■ **Exercise description**:
Reproduce the news text on the killing of lawmaker Jo Cox below word for word and in full, headline included.

■ **Provided text**:
#####
Nick Robins-Early - British Lawmaker’s Killing Highlights Dangers Of Far-Right Nationalism / Britain Asks if Tone of ‘Brexit’ Campaign Made Violence Inevitable
The killing
of lawmaker Jo Cox this week raises concerns about the far-right
fringes of a national debate on immigration and sovereignty in the lead-up to
Britain’s referendum on the European Union. The 41-year-old member
of Parliament was fatally shot and stabbed on Thursday on the streets of
Birstall, northern England. The former aid
worker and rising political star was a passionate advocate for
immigration. She backed Britain remaining in the EU as the June 23 vote loomed
on whether the country should exit Europe’s politico-economic union, a move
commonly known as a “Brexit.”
#####
■ **Supplied material**:
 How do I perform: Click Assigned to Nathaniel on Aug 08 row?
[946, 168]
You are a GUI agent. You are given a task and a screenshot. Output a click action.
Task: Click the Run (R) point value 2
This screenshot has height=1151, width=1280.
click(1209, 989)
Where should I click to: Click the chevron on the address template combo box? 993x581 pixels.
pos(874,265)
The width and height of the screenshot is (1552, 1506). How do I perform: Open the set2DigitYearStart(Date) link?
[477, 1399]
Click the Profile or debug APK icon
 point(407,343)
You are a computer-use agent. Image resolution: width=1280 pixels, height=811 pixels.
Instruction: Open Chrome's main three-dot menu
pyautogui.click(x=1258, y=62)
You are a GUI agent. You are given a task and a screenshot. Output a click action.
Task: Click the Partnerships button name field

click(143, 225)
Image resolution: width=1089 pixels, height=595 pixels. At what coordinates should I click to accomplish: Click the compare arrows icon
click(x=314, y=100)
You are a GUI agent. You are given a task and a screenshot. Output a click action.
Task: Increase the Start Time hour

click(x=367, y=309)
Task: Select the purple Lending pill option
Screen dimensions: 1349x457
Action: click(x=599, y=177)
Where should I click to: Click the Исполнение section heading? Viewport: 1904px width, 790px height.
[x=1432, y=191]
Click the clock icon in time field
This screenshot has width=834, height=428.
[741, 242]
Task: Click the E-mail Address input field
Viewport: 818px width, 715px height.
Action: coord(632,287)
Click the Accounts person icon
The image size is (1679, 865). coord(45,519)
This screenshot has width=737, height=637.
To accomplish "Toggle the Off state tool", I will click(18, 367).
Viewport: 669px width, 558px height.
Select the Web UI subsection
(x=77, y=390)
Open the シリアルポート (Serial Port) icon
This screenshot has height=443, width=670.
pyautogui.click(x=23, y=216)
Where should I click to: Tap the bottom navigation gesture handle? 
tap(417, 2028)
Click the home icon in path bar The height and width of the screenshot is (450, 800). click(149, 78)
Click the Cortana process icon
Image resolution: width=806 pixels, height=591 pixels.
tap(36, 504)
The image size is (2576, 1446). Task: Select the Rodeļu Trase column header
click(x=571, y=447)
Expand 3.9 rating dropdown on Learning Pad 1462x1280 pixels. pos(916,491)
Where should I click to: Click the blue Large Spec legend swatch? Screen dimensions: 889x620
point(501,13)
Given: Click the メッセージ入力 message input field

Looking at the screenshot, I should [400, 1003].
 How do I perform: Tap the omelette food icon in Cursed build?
#####
■ **Output below**:
Nick Robins-Early - British Lawmaker’s Killing Highlights Dangers Of Far-Right Nationalism / Britain Asks if Tone of ‘Brexit’ Campaign Made Violence Inevitable
The killing
of lawmaker Jo Cox this week raises concerns about the far-right
fringes of a national debate on immigration and sovereignty in the lead-up to
Britain’s referendum on the European Union. The 41-year-old member
of Parliament was fatally shot and stabbed on Thursday on the streets of
Birstall, northern England. The former aid
worker and rising political star was a passionate advocate for
immigration. She backed Britain remaining in the EU as the June 23 vote loomed
on whether the country should exit Europe’s politico-economic union, a move
commonly known as a “Brexit.”